[Task brief]
Continue the offbeat news roundup below, the one about the Staten Island Ferry ticket lawsuit and the kidney stone surgery, starting after its final sentence.

[Provided text]
————————
Gregory Reddick, 54, and his employer, SJQ Sightseeing Tours, filed a lawsuit in June against New York City for “harass(ing)” them and hampering their ability to rip off tourists, specifically, interfering with their “right” to sell tickets for $200 or more for trips on the Staten Island Ferry — which is actually free to ride. Reddick was wearing an (unauthorized) “Authorized Ticket Agent” jacket when arrested, and according to a New York Post account, believes he operates legally because he misunderstands a technicality in a 2013 court case. Prosecutors, who described the waterfront tourist-exploitation scene as “the wild west,” found Reddick with seven dates of birth, five aliases and six Social Security numbers.
Can’t possibly be true
• Doctors at a hospital in Dongyang, China, removed 420 kidney stones from a single patient in June (a “Mr. He”). One of the surgeons told reporters that a soy-heavy diet of tofu was probably to blame. According to the Guinness Book of World Records, the most stones removed from one kidney during surgery (in India in 2009 in a three-hour operation) is (this is not a misprint) 172,155.
————————
[Stored data]
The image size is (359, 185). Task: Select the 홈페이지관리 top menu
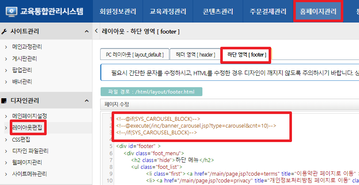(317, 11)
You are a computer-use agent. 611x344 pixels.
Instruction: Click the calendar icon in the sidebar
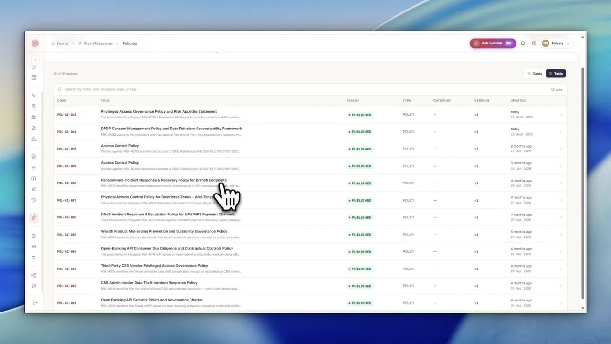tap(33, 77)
————————
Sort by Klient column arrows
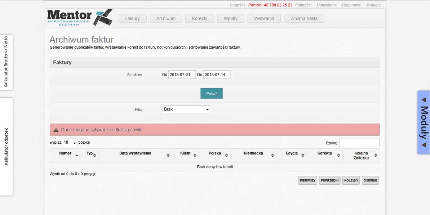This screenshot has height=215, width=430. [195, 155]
————————
[Response]
• In May, the Museum of Modern Arts in Krakow, Poland, began showing a video of naked men and women entering a room and playing a game of tag — then revealing that that particular room was actually a building in a Holocaust gas-chamber facility in Auschwitz. The idea, apparently, was to bring three affected nations (Poland, Germany, and Israel) together, and among the sponsors of the exhibit was the Israeli embassy in Warsaw, despite criticism that the work was somewhat “repulsive and offensive.” A similar project opened in Tartu, Estonia, in February, but was closed almost immediately after objections from Jewish-advocacy organizations.
• U.S. students may be clever, but they apparently badly trail Chinese students in the genius of cheating on exams (and especially on the use of cheat-enabling technology). The government’s newest anti-fraud weapon, employed recently in the city of Luoyang during the crucial university-determining tests, is a six-propeller drone that can hover above a cavernous exam hall, trying to pinpoint the locations inside in which designated ace test-takers are radio-transmitting correct answers to their clients, whose tiny earbuds are worn deep in ear canals. Cheating students also use beverage-bottle cameras, ordinary-appearing eyeglasses that can scan and transmit images, and fingerprint film to fool fingerprint scanners that otherwise would root out test-taking ringers.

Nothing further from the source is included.